ANALYSIS.

On the eve of Black Friday, Amazon warned that the sensitive information of 300 million users is at risk from cyberattacks

Jeff Bezos' company warned that cybercriminals are targeting users in an attempt to gain access to personal or financial data, or Amazon account details.

Published by

Israel Duro

26 de noviembre, 2025

Topics:

With engines at full throttle for Black Friday on Friday, November 28, with many stores already in the midst of aggressive discount campaigns, Amazon has warned that the sensitive information of more than 300 million users is at risk from cybercriminal attacks.

Amazon warns that these dates pose a special risk for its more than 310 million customers, since the huge volume of purchases generated by the great deals make it a privileged target for fraudsters, hackers and other cybercriminals.
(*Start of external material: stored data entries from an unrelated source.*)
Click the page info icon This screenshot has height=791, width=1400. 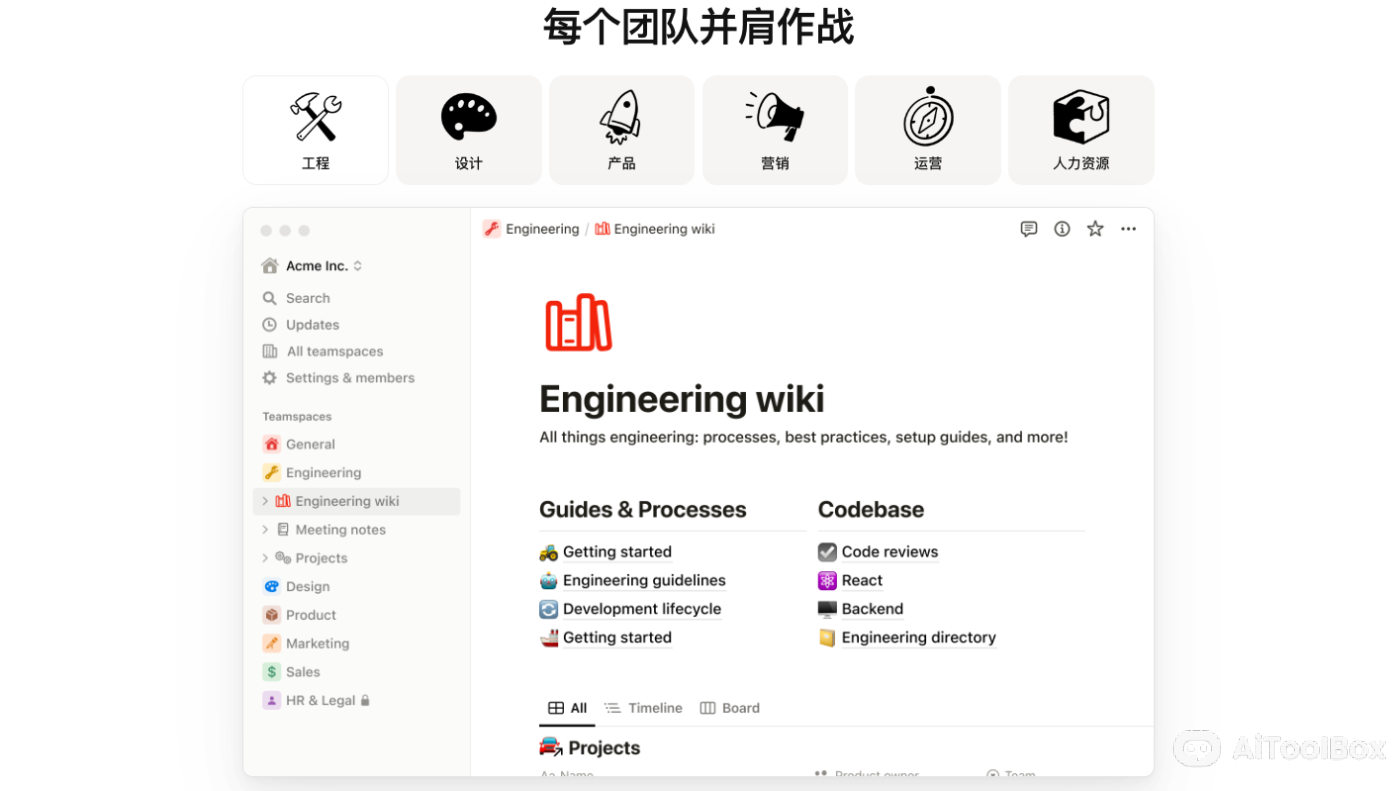point(1061,228)
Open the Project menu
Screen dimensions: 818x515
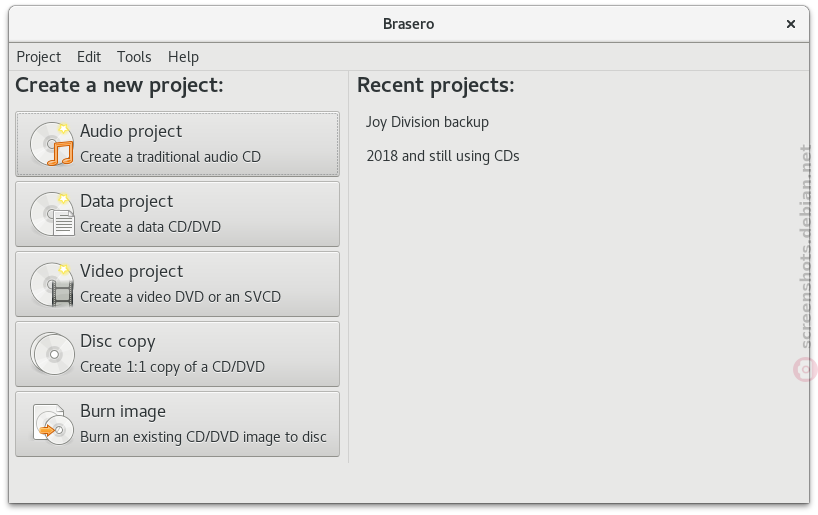(39, 56)
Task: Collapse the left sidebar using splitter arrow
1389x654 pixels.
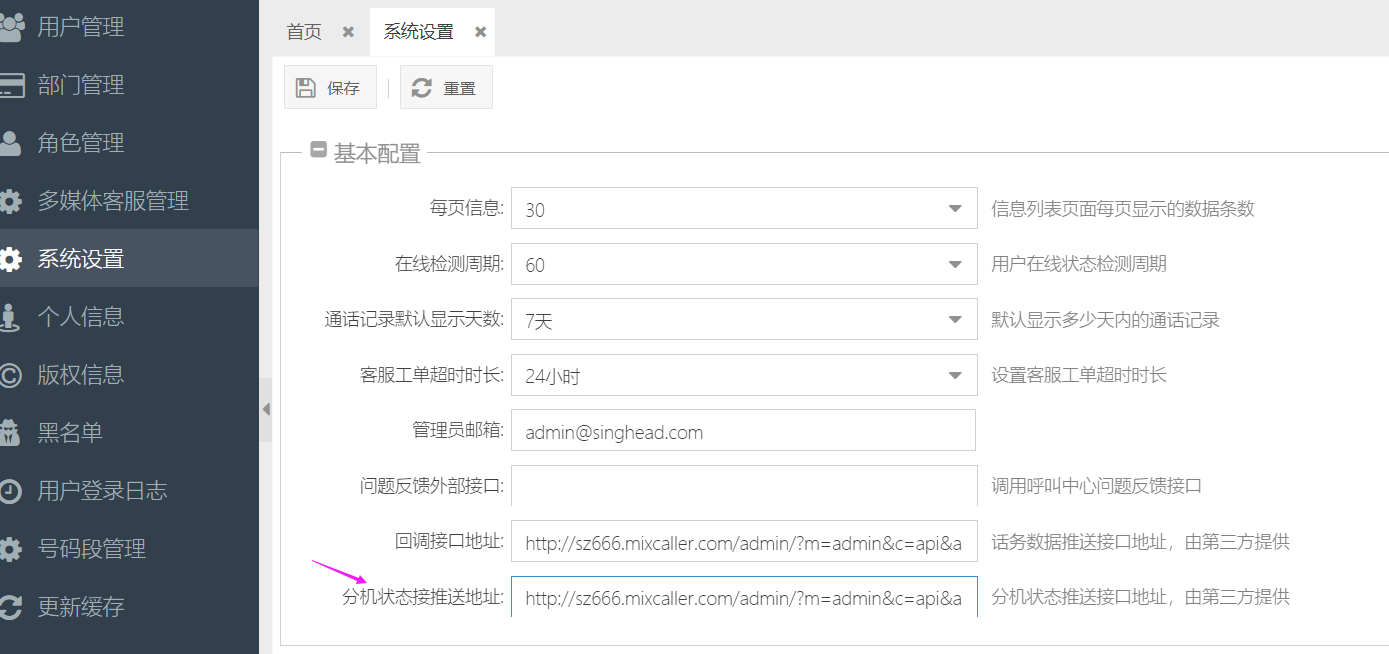Action: click(266, 409)
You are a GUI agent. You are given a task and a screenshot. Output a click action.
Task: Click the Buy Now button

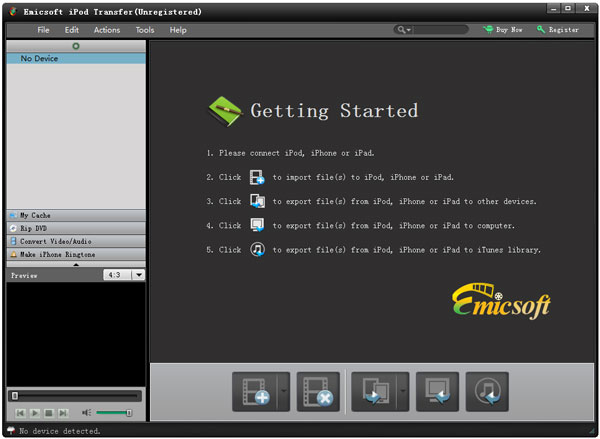click(x=503, y=30)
For this reason, Bezos' company has issued a serious warning that all users should be very aware of to avoid these or any type of attack, especially after the detection of new types of scams that uses a phishing process that involves browser notifications and the Matrix Push criminal platform.

In its email, Amazon warned about the following attacks:

Fake messages about deliveries or account problems.

Third-party advertisements, including those on social networks, offering unbelievable deals.

Messages sent through unofficial channels requesting account or payment information.

Same as above, but through unknown links.

Unsolicited phone calls for technical assistance.

Against this, the tech and retail giant, recommends:

Use only the mobile app or Amazon's website for customer service, account changes, shipment tracking and refunds.

Set up two-time authentication when available for your online accounts to help prevent unauthorized access to your accounts.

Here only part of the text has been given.